Sounds like mine. Backtalk is when you respond to when they are yelling ie "your wrong" and you go "YOUR F*CKING WRONG". That's how I see it-once I spot a flaw in thier arguments I can make a 2 min bitch into a hour stand off. I hate to lose-in the end-my dad has a headache. And it's "sports jock"-I hate those morons.
Haha, same thing goes with my dad, except he doesn't yell a lot. But he never admits that he's wrong and makes up weird stuff too. Like one time we were talking about tv shows and he said that he doesn't like Heroes because the concept's too far-fetched. I argued that his favorite shows (Ghost Whisperer & Supernatural) are more improbable because demons and ghosts don't exist.
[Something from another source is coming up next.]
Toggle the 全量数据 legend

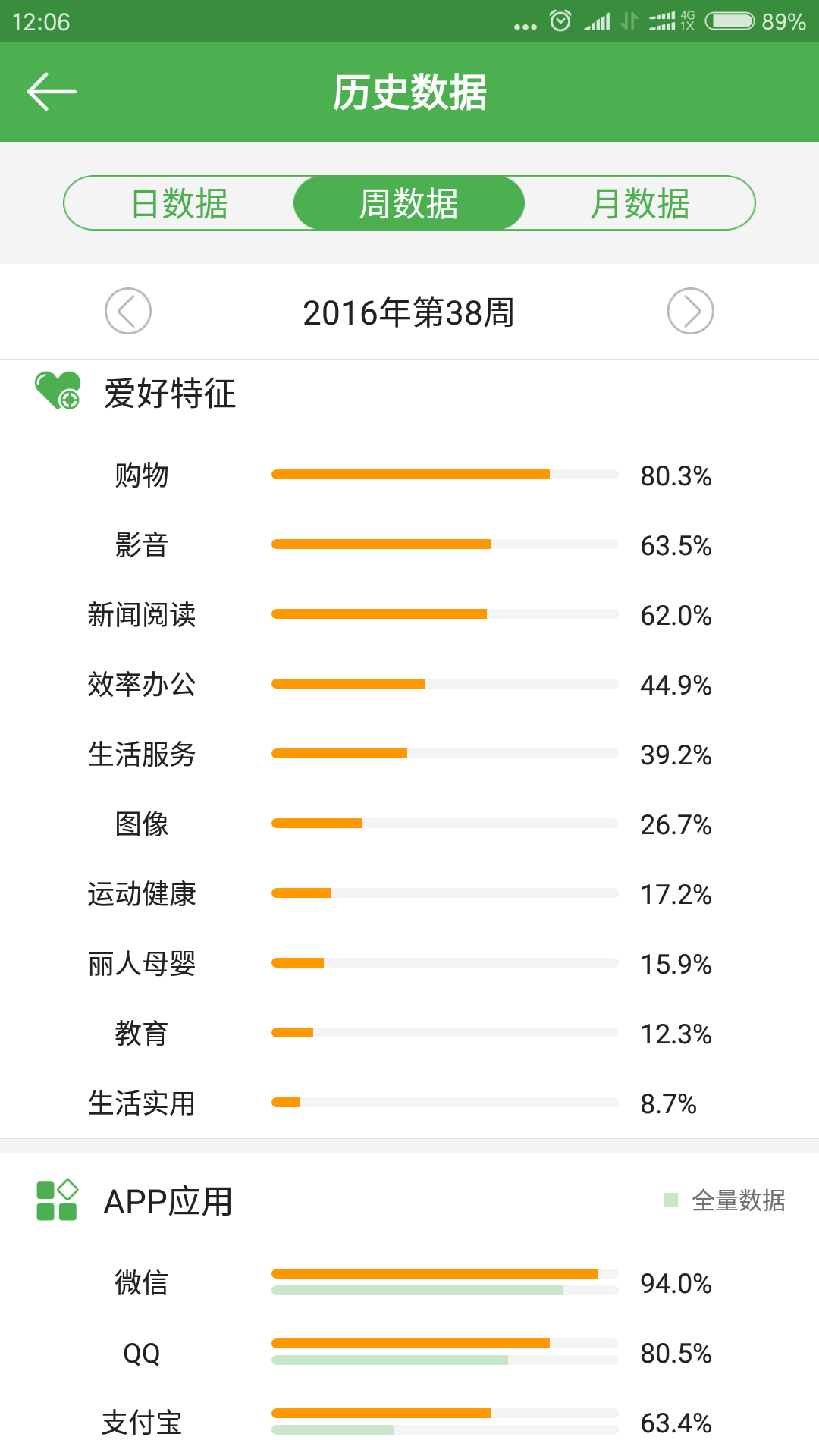tap(738, 1200)
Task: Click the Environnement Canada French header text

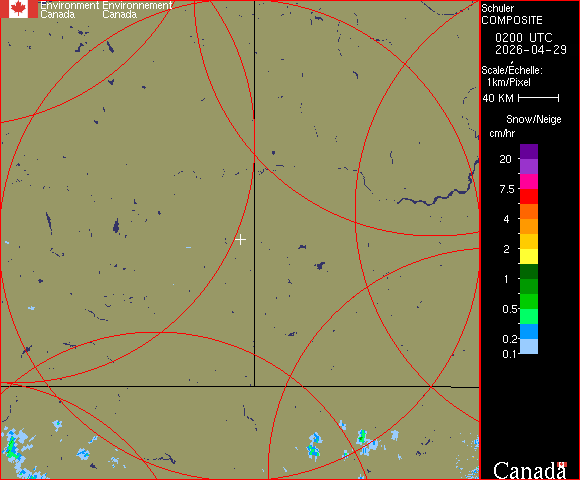Action: coord(137,10)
And he got angry and said that they exist because it says so in the bible. :/ Anyway, you'll learn to live with it eventually : ) And try to cut him some slack; he's a single parent after all, and he's probably doing his best to look out for you. Maybe he's cranky because the stress gets to him sometimes.
Mine may still be married-but because of the life stlye he acts like his's a single parent. ANd the bible is apparently mistranslated hewbrew-the lord only spatially seperated the universe apparently..not made it. Least he's nice enough to fix my car for free-screw machanics XD
I just want to give away my house to people who have chosen "HAXXOR!! RAWR" option. And yes, he never admits it.
My dad admits his wrongs but also points out my errors, then compares them, really funny sometimes ;D ....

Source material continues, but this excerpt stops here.